To clarify - MODBUS can let you read or modify some areas of your PLC's memory. It does not accept commands like "turn on the lights" or "show me the temperature". To do that you need to reach for a specific part of the PLC's memory and interpret it.
Now it is time to understand how the addresses of MODBUS protocol fit the map of addresses in PLC's memory. In the PLC manual one can find a whole chapter titled "MODBUS Register Mapping". You can find there tables showing the link between MODBUS and WAGO controllers.
In case of reading/writing single bits (functions FC1, FC2 and FC5) the following values need to be used. In case of digital ins or outs (DI or DO) one need to know their consecutive number, not their address in PLC's memory:
Address MODBUS [dec] | Memory range | Description |
0...511 |
Physical inputs |
First 512 digital inputs |
512...1023 |
Physical outputs |
First 512 digital outputs |
12288...32767 |
%MX0...%MX1279.15 |
NOVRAM |
For WORD variables (functions FC3 i FC4):
Adres MODBUS [dec] | Memory range | Description |
0...255 |
%IW0...%IW255 |
Physical input area |
512...767 |
%QW0...%QW255 |
Physical output area |
12288...24575 |
%MW0...%MW12287 |
NOVRAM |
So, let's look at some examples:
Writing values is very similar.
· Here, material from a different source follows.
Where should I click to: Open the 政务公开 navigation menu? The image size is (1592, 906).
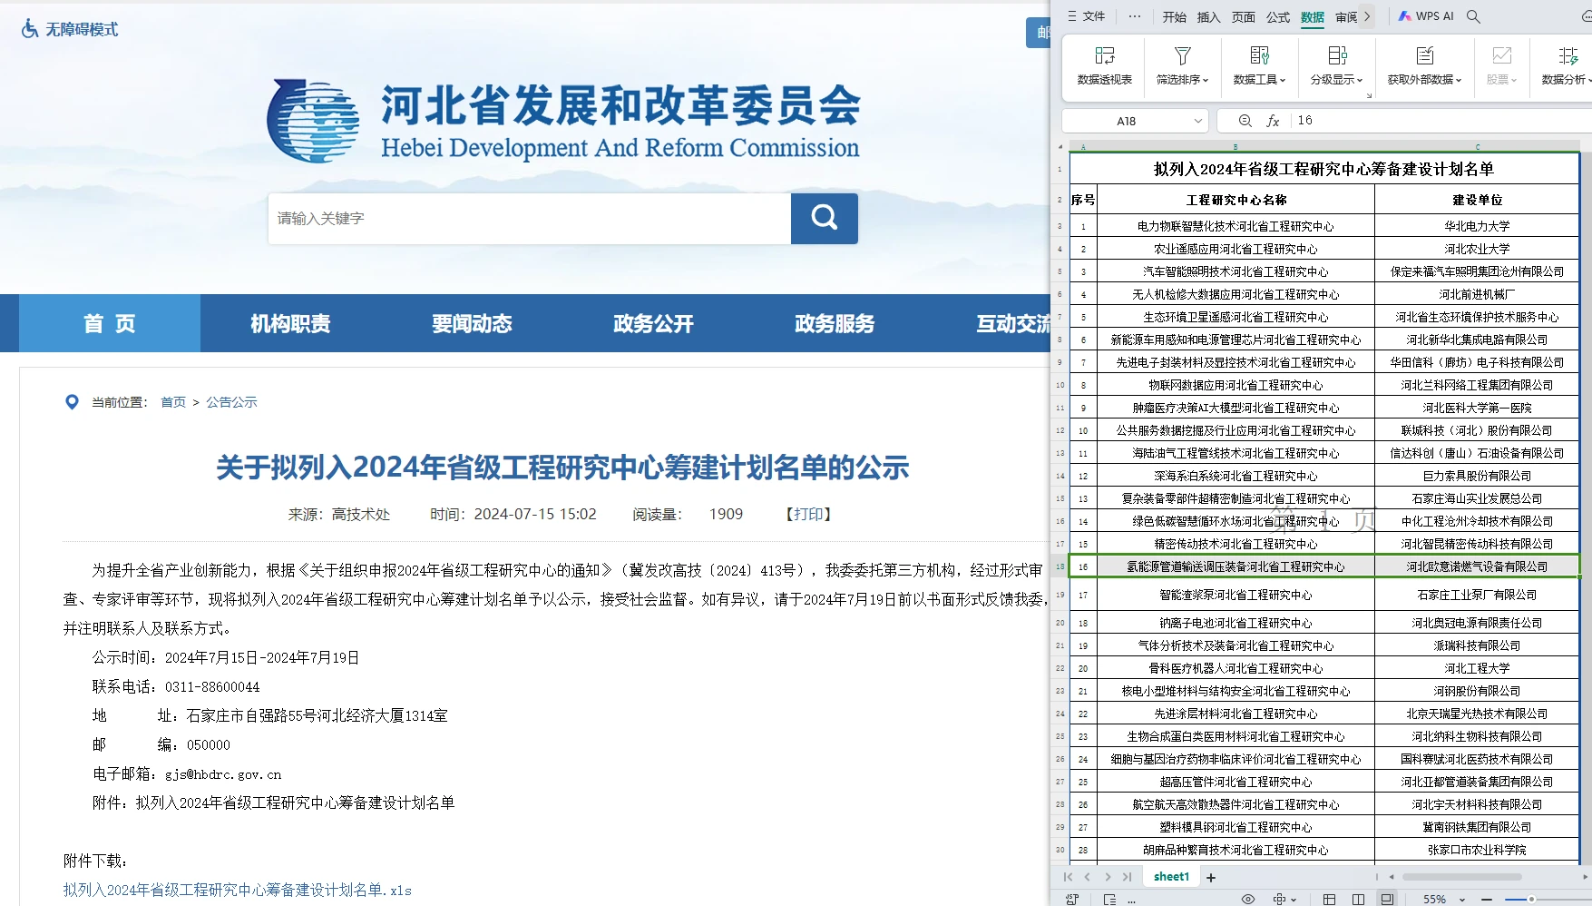point(653,323)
One just has to remember that PLC's inputs are read-only.
Now it is time for a specific example from my PLC:
The input IN4 is the 4th physical input in my PLC, while the OUT 3 is the third. Quite distant addresses in the memory (%IX11.2 i QX3.2) are the consequence of additional modules using the first areas of the memory - in my case the analog sensors and RS232 communication module.
Example MODBUS commands:
MODBUS | equivalent to WAGO WebServer | Reply |
FC2 3 (to get the 4th input) |
READPI?ADR=IX11.3&FORMAT=%x |
TRUE |
FC1 514 (to get the 3rd output) |
READPI?ADR=QX3.2&FORMAT=%x |
TRUE |
FC4 11 |
READPI?ADR1=IW11&FORMAT=%d |
8 |
FC5 515 |
READPI?ADR1=QW3&FORMAT=%d |
204 |
How to check it all? One possibility is to use a phpmodbus library available at https://code.google.com/p/phpmodbus/. It integrates MODBUS functionality into PHP.
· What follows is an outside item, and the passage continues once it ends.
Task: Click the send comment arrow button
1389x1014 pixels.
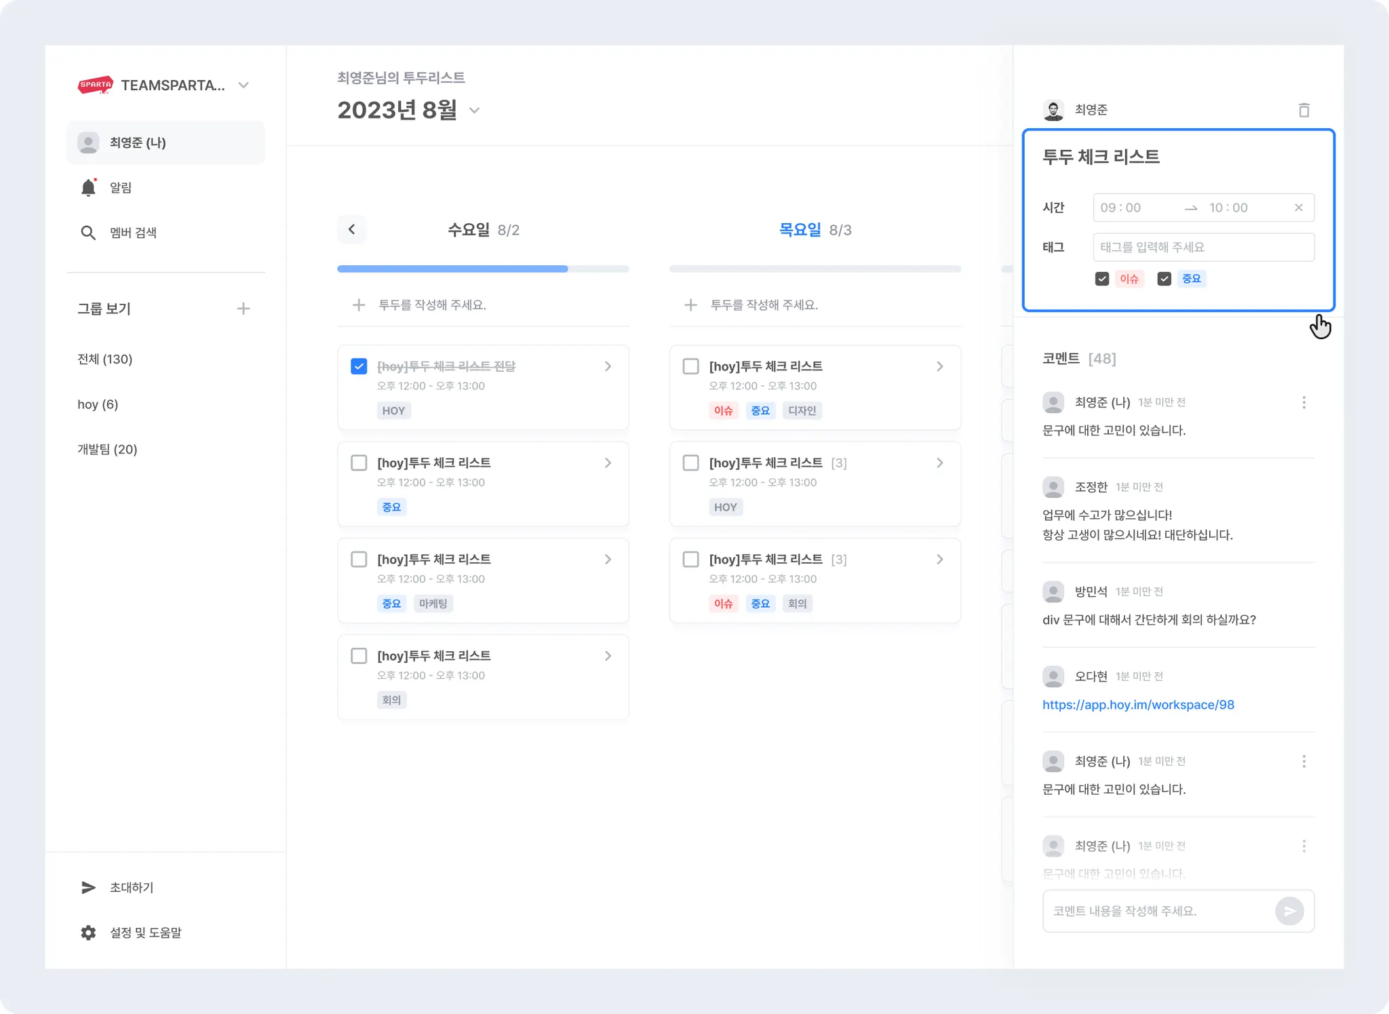Action: click(1289, 911)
Here is an example of reading values of the 4th word of output table (address 515, the last example in the table above):
<?php require_once dirname(__FILE__) . '/Phpmodbus/ModbusMaster.php'; // Create Modbus object $modbus = new ModbusMaster("192.168.1.3", "UDP"); try { // FC 1 $recData = $modbus->readMultipleRegisters(0, 515, 1); } catch (Exception $e) { // Print error information if any echo $modbus; echo $e; exit; } // Print read data echo "Data:"; var_dump($recData);
The script returns the following on execution:
Data: array(2) { [0]=> int(0) [1]=> int(204) }
What do those number mean? We read a WORD built of 2 bytes. The first is 0, the second is 204. 204 in binary system is 11001100. Reading from the end we have two first bits = false, two following bits = true (those are %QX3.2 and %QX3.3), 2 further bits = false and 2 final bits = true. All fits the screenshot shown at the beginning of this article.
All I need now is to find a device which will let me use the protocol, prepare PHP scripts, which would be an intermediation between that device and the PLC.... ...or maybe talking directly from the PLC via ethernet or RS485 module?